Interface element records

####################

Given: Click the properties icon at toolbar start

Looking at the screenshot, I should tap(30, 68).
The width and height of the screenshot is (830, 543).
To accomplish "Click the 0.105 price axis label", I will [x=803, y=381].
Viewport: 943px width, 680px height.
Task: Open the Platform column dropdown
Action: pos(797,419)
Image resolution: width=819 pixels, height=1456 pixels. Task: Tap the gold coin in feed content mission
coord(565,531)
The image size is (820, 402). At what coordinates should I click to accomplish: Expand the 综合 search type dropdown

####################

CHALLENGE
Starting at the line containing "Image resolution: width=819" and continuing through the end of the records, copy those lines again with "Expand" swapped for "Open" and everything else left unchanged.

EXERCISE SOLUTION
Image resolution: width=819 pixels, height=1456 pixels. Task: Tap the gold coin in feed content mission
coord(565,531)
The image size is (820, 402). At what coordinates should I click to accomplish: Open the 综合 search type dropdown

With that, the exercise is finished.